● **Oefentekst**:
- - - -

Bij besluit van 4 april 2023 (het bestreden besluit) heeft verweerder wegens verbeurde dwangsommen een bedrag van € 2.100,- bij verzoeker ingevorderd.
Verzoeker heeft tegen het bestreden besluit bij verweerder bezwaar gemaakt. Hij heeft tevens de voorzieningenrechter verzocht om een voorlopige voorziening te treffen.
Omdat het verzoek kennelijk moet worden afgewezen is een zitting achterwege gebleven.

Overwegingen

1. De voorzieningenrechter kan een voorziening treffen, indien is voldaan aan de vereisten die in artikel 8:81 van de Algemene wet bestuursrecht (Awb) staan vermeld. In dit artikel is bepaald dat indien tegen een besluit beroep bij de bestuursrechter is ingesteld, de voorzieningenrechter van de bestuursrechter die bevoegd is in de hoofdzaak, op verzoek een voorlopige voorziening kan treffen indien onverwijlde spoed, gelet op de betrokken belangen, dat vereist.
2. Het bestreden besluit volgt op een op 8 november 2022 aan verzoeker opgelegde last onder dwangsom. Ten aanzien van deze last onder dwangsom heeft verweerder een besluit op bezwaar genomen waartegen verzoeker beroep heeft ingesteld (zaaknummer ROE 23 / 621). Dat beroep heeft op grond van artikel 5:39 van de Awb mede betrekking op het bestreden besluit.

- - - -

● **Vastgelegde gegevens**:
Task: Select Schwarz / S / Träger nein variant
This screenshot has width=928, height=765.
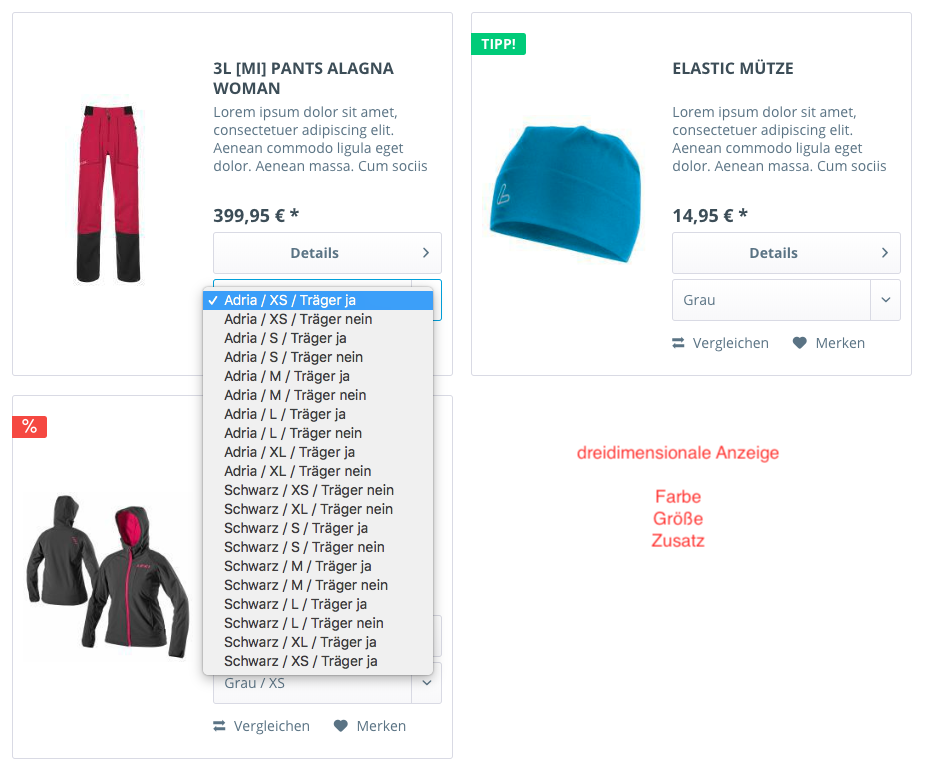Action: pyautogui.click(x=304, y=547)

- - - -

● **Opgave 1**:
Typ het stuk uit de oefentekst over, beginnend bij "1. De voorzieningenrechter" en doorlopend tot en met "het bestreden besluit.".
● **Opgave 2**:
Waarom is volgens de oefentekst een zitting achterwege gebleven?
● **Opgave 3**:
Vat de oefentekst alsjeblieft samen in twee zinnen.

● **Uitgewerkte oplossing 1**:
1. De voorzieningenrechter kan een voorziening treffen, indien is voldaan aan de vereisten die in artikel 8:81 van de Algemene wet bestuursrecht (Awb) staan vermeld. In dit artikel is bepaald dat indien tegen een besluit beroep bij de bestuursrechter is ingesteld, de voorzieningenrechter van de bestuursrechter die bevoegd is in de hoofdzaak, op verzoek een voorlopige voorziening kan treffen indien onverwijlde spoed, gelet op de betrokken belangen, dat vereist.
2. Het bestreden besluit volgt op een op 8 november 2022 aan verzoeker opgelegde last onder dwangsom. Ten aanzien van deze last onder dwangsom heeft verweerder een besluit op bezwaar genomen waartegen verzoeker beroep heeft ingesteld (zaaknummer ROE 23 / 621). Dat beroep heeft op grond van artikel 5:39 van de Awb mede betrekking op het bestreden besluit.

● **Uitgewerkte oplossing 2**:
Omdat het verzoek kennelijk moet worden afgewezen.

● **Uitgewerkte oplossing 3**:
Bij besluit van 4 april 2023 heeft verweerder wegens verbeurde dwangsommen € 2.100,- bij verzoeker ingevorderd, waarna verzoeker bezwaar maakte en de voorzieningenrechter om een voorlopige voorziening vroeg. Een zitting bleef achterwege omdat het verzoek kennelijk moet worden afgewezen, en het beroep van verzoeker tegen het besluit op bezwaar over de op 8 november 2022 opgelegde last onder dwangsom heeft op grond van artikel 5:39 van de Awb mede betrekking op het bestreden besluit.